Two days later, she captured the Longines King George V Gold Cup with Cortes as well, becoming the first woman to win the class in its 108-year history. (Women were excluded from competing in it until 2008.)

“[Cortes] pretty much sealed his spot on the [WEG] team right there,” smiled Beezie.

The week that followed in Normandy stands out as one of the best in Madden’s career. Cortes ‘C’ and Beezie continued to produce clear round after clear round in France.

“He was the best horse there.”

“He jumped around those courses like they were a 1.30m that week, it felt like,” she said. “I had one little unlucky rail in the second round of the individual final, and then he jumped clear for all the riders in the final four. So he was the best horse there.”

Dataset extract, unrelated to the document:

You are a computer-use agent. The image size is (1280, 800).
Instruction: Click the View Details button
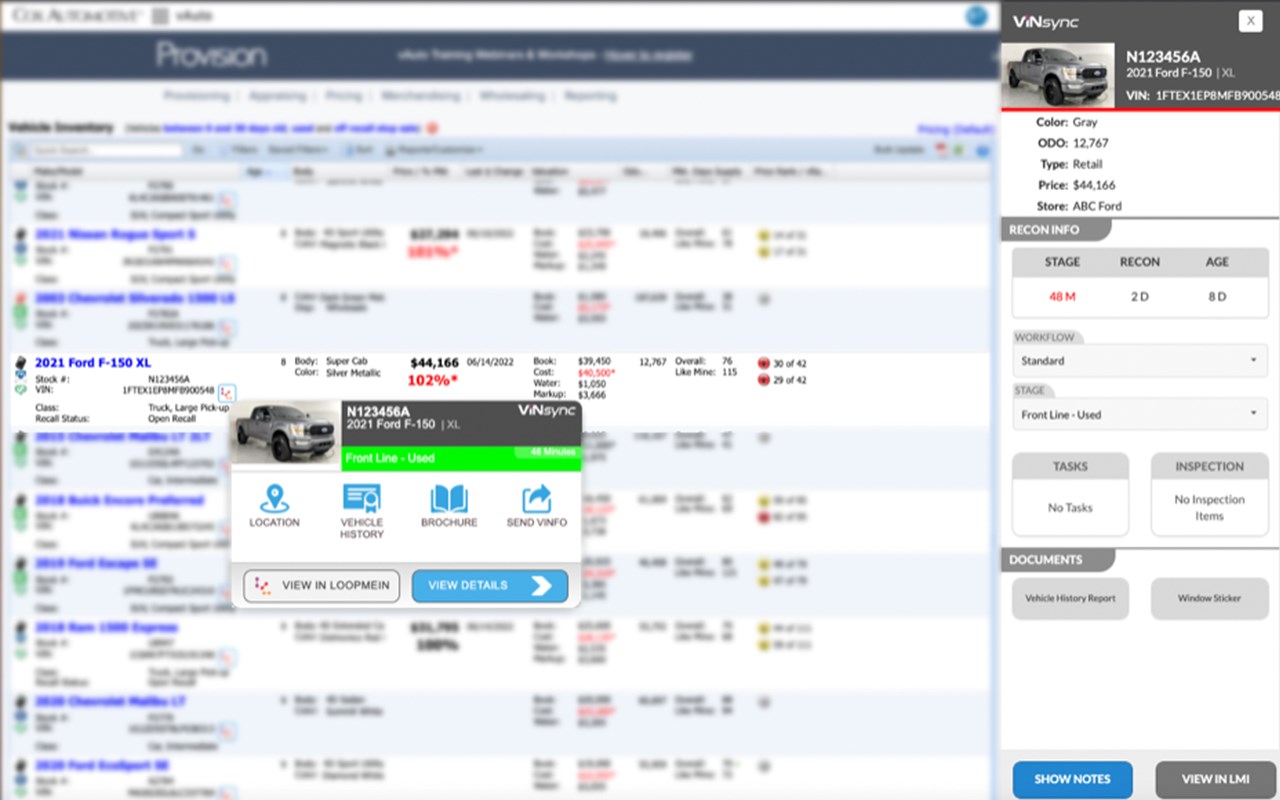490,586
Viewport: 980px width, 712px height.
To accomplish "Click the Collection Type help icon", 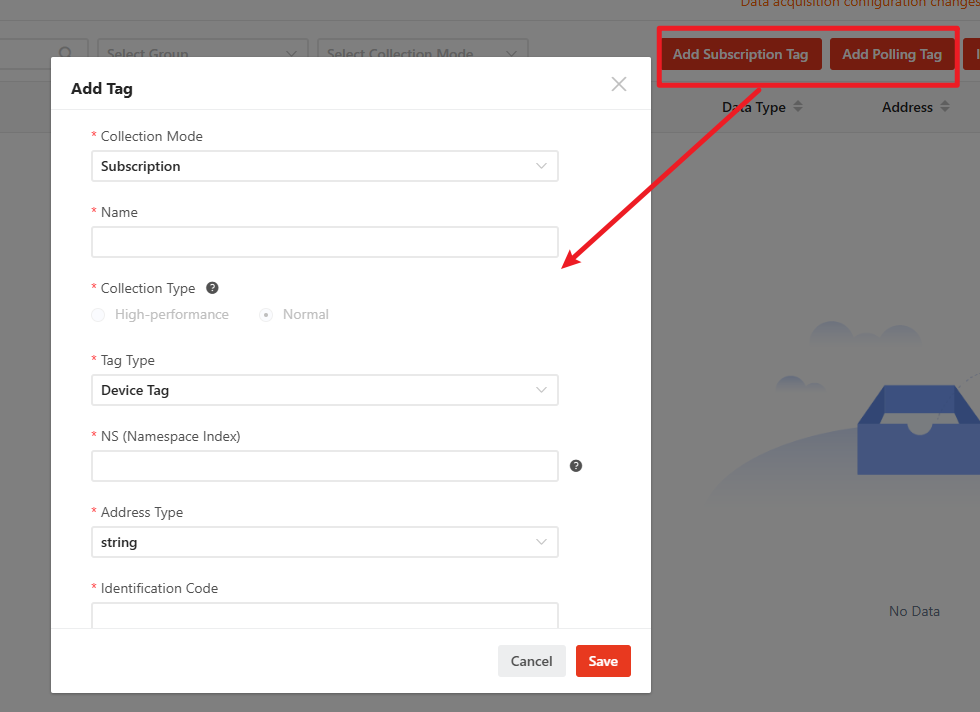I will coord(212,288).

Beezie left Normandy with team and individual bronze medals. They are but two of many earned in her storied career. But for Beezie, that week in France is one of the top three moments of her career.

“It wasn’t as a result our best week, but it was probably one of the best week’s we’ve ever had,” she said.

“Maybe it was better that [I broke my collar bone and couldn’t compete for a month]. You never know. Maybe we would have screwed them up if we had shown more!”

For John, it was a moment reminiscent of the 2006 World Equestrian Games when Beezie took team and individual silver medals with Authentic.

“Those were two weeks when everything just goes well and it makes you feel like you’re smart. It makes you feel like you’re a good trainer. Those were weeks when you feel like you couldn’t go wrong but the reason was because of all the preparation, I think,” he said.

“Every single piece of the puzzle is hugely important. It’s a matter of all those things coming together and then when it gets easy, it gets really easy but getting it to get easy, I wish was easier,” smiled John. “But it’s not.”

Haygain steamers are one solution that has stuck. Steamed hay is now an integral part of the Madden’s program at home and on the road.

“With these horses having them travel so much, they’re just getting so many different things that their immune systems have to react to,” continued John. “Even if it’s not manifested in bumps or sneezing or coughing or whatever, I’m sure we’re overloading their immune systems a lot of the time. And that takes a lot of energy for the horse. So we really started on the Haygain as a really important tool to eliminate the funguses and bacteria in their hay.

The biggest secret is there is no secret. If you’re really want a lot of success, and we’re real competitive and that’s what we want, it’s mutually beneficial to have your horse as happy and healthy and feeling great as can be,” concluded John.

“That’s your best chance at success.”